Prioritize Connections and Relationships
During these tumultuous times, priority should be given to building bridges and relationships. Provide opportunities for community engagement and input outside of school board meetings. Consider deploying public engagement efforts on hot-button issues or a town hall year-in-review, coffee with the superintendent, bagels with the board, and other type of public input. It’s important that families and community members feel heard, especially during difficult times. These engagement sessions can often offset negative comments at board meetings. If you purposefully and regularly communicate and engage with your community over the long term, you will grow a culture of mutual respect and trust.

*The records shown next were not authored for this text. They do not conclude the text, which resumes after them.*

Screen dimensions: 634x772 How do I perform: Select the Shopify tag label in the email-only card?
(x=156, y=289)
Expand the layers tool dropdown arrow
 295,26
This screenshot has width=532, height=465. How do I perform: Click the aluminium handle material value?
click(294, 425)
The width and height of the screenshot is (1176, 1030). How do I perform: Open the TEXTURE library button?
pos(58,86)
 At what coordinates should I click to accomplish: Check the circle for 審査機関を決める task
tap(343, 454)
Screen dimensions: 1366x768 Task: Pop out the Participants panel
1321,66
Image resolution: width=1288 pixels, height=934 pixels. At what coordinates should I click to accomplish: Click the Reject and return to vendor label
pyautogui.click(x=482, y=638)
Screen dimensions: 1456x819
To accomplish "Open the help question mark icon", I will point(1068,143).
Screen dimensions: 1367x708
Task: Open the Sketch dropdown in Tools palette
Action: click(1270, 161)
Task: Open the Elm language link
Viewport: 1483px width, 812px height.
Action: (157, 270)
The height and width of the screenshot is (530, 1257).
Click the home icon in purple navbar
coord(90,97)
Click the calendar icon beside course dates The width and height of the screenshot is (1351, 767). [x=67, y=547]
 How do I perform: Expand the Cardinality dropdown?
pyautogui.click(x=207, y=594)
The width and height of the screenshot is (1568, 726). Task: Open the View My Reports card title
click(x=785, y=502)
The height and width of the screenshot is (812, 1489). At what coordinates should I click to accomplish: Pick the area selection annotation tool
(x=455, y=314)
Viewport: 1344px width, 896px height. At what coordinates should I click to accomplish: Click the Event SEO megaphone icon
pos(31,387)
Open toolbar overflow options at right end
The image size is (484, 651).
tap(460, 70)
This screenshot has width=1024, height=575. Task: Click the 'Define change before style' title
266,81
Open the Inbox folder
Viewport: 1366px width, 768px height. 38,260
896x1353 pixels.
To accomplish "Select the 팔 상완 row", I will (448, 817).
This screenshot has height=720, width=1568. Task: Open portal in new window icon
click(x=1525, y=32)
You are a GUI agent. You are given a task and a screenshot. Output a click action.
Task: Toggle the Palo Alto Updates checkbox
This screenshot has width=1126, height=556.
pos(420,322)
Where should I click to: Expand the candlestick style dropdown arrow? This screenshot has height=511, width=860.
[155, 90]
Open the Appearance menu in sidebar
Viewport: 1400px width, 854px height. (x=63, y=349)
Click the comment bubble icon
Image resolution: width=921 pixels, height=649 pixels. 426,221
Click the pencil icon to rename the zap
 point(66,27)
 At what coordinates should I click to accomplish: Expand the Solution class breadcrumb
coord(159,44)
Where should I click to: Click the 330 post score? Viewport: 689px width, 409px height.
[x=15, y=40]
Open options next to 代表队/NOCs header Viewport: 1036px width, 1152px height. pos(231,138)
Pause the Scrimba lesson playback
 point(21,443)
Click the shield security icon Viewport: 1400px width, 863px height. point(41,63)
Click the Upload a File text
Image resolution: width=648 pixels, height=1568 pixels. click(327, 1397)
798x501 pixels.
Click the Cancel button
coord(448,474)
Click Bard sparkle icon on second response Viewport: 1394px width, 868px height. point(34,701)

Surveys and digital tools are another way to obtain stake holder feedback, and when used regularly can capture a baseline of satisfaction and track improvement over time.

Survey Results can be Leveraged to Show Support
Survey results can be an effective tool to show public support behind the district and its initiatives. It can also put negative comments into perspective. Remember that you, as board members, may be hearing from a small, vocal minority. An Axios survey showed that 71% of parents believed that their school district did a good or very good job in managing education during the pandemic; and 10% did a poor job. You’re likely hearing from that 10% minority.

Strive for Consensus or Agree to Disagree
There is a human condition called “splitting” or creating a “we” vs. “them” mentality. When we do this, we tend not to listen, to not build bridges nor to seek to understand. When we have this black-and-white thinking, we tend not to look for common solutions. As elected leaders, we need to listen to people’s complaints and try to understand what might be fueling them. When constituents make negative or hostile comments to your board, this is the time to be open-minded, embrace diverse points of view and work for the common good. It’s time to strive for a win-win and seek consensus.

There always will be critics of public schools and school boards. Increasingly, some of it is political and some of it is intentionally destructive.

However, most people are speaking out of frustration. We need to identify and demonstrate constructive, respectful conversations and acknowledge that others are coming from different experiences and expectations. That way we can have better and more civil outcomes, and ones that don’t spill over into social media and other places in the community.